Trump escalated the dispute late Thursday by instructing the U.S. Trade Representative’s office to consider tariffs on an additional $100 billion in Chinese imports, raising to $150 billion the amount of Chinese goods under consideration.

“Rather than remedy its misconduct, China has chosen to harm our farmers and manufacturers,” Trump said in a statement announcing the move.

China proposed duties on $50 billion in U.S. products from aircraft to soybeans after the U.S. targeted steel and aluminum imports. It has threatened to respond proportionately and “counterattack with great strength” if the U.S. makes good on the latest proposal.

Number Eight

The escalation in rhetoric pushed the S&P 500 index down sharply on Friday; it lost 1.4 percent on the week after several days of exaggerated daily swings.

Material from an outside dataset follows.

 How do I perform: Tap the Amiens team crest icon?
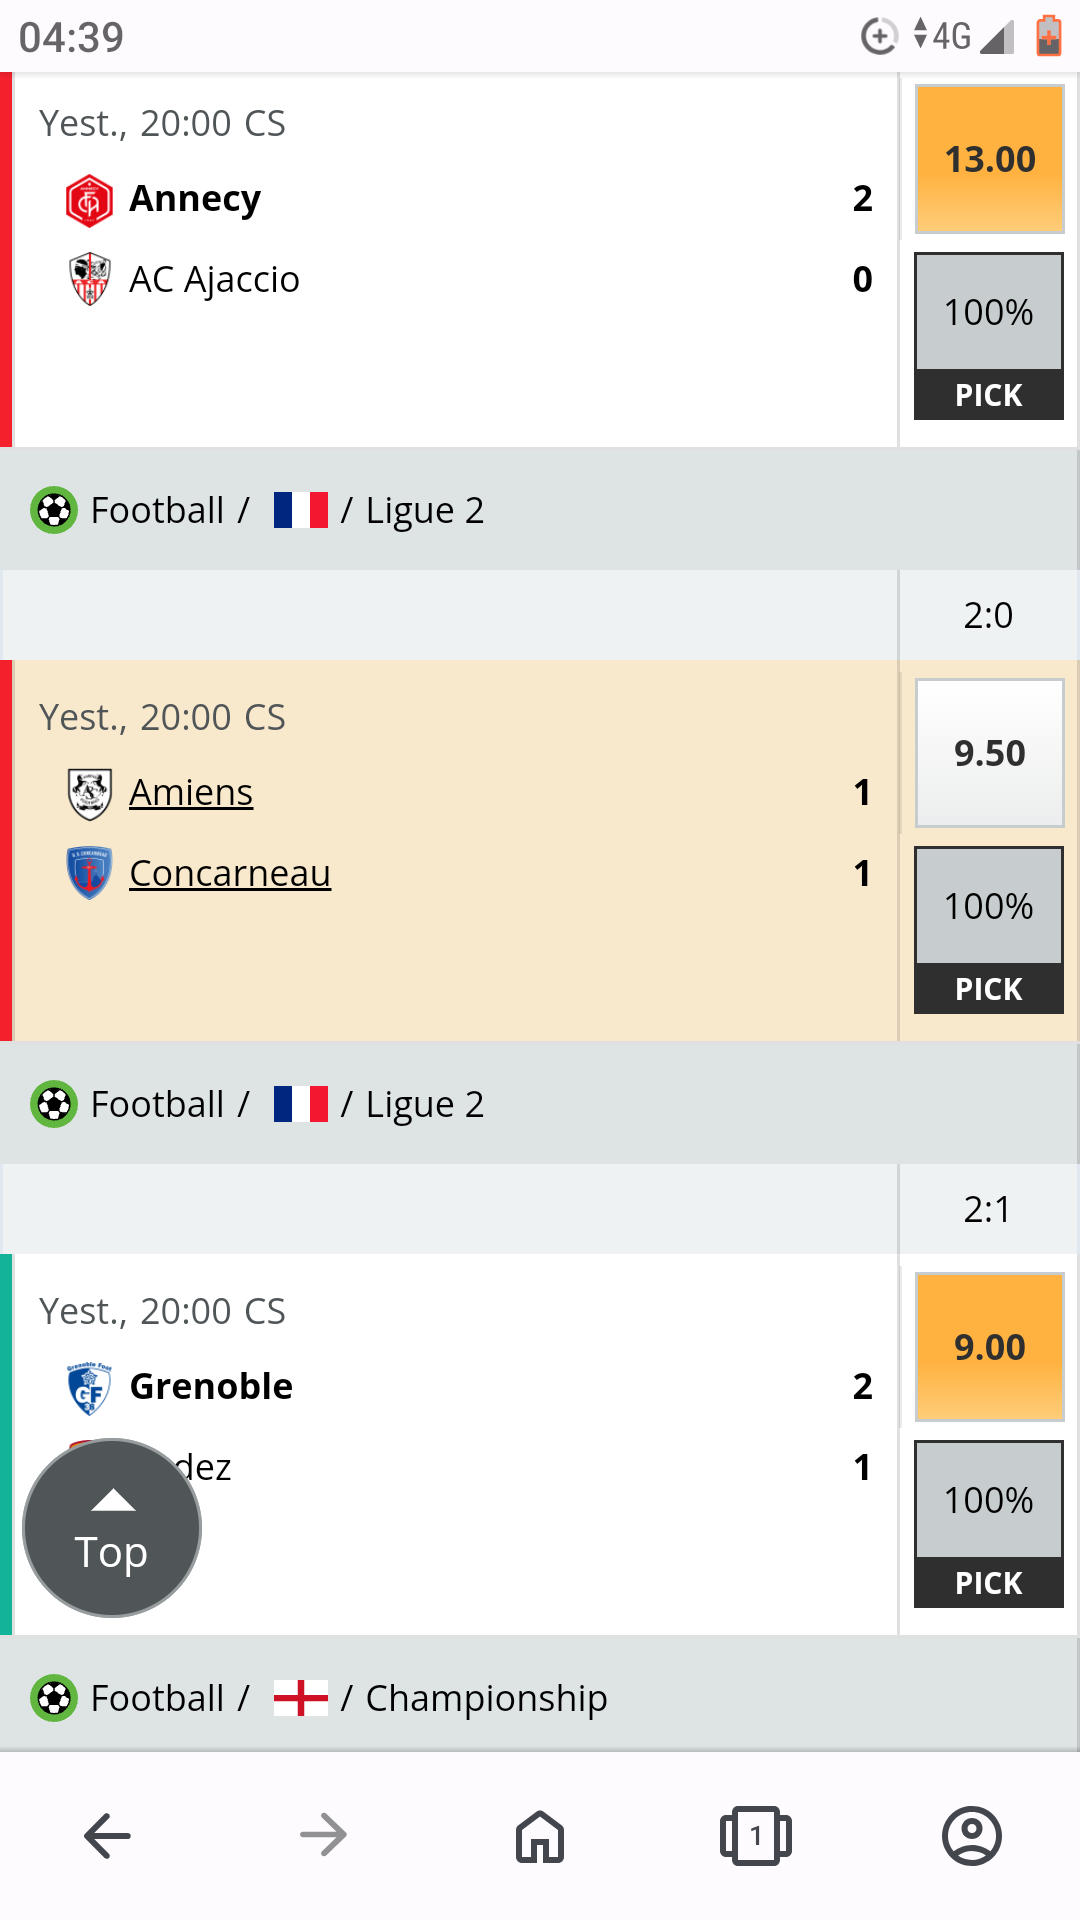pyautogui.click(x=89, y=794)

Gains in U.S. equities prices since Trump was inaugurated -- which Trump, along with his family and members of his administration have regularly claimed credit for -- have eroded since late January, and trade tensions have been behind some of the reversal.

The advance in the Dow Jones Industrial Average since Trump’s inauguration is now 20.7 percent, placing the former New York real estate developer in eighth position at this point in his tenure among presidents since 1900, according to data compiled by Bloomberg.

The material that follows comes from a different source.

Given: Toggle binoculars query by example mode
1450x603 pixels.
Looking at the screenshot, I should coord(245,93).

Trump on Friday acknowledged there could be “a little pain” ahead for the U.S., while emphasizing that his goal is to ensure the U.S. emerges a much stronger country in the end.

Benign Spat

On Friday, Kudlow said that the U.S. and China are holding “back-channel discussions” to resolve the escalating trade dispute. And on CNN he said that ultimately the outcome of the spat “may turn out to be very benign.”

Still, White House adviser Peter Navarro, known as a hardliner on trade, said the threat of tariffs is not merely a bargaining chip. “We’re moving forward in a measured way,” he said on NBC’s “Meet the Press.”

Navarro has said that high-level talks will take place before any tariffs will take effect, led on the U.S. side by Mnuchin and Trade Representative Robert Lighthizer.

Trump “has a very close relationship with President Xi, and we’ll continue to discuss those issues with them,” Mnuchin said. He declined to comment on the progress of any back-channel talks with Beijing.

“You’ll know when we reach a deal there’s progress, and that’s our objective,” Mnuchin said.

--With assistance from Mark Niquette

To contact the reporters on this story: Ros Krasny in Washington at rkrasny1@bloomberg.net, Shobhana Chandra in Washington at schandra1@bloomberg.net.

To contact the editors responsible for this story: Bernard Kohn at bkohn2@bloomberg.net, Kevin Miller

©2018 Bloomberg L.P.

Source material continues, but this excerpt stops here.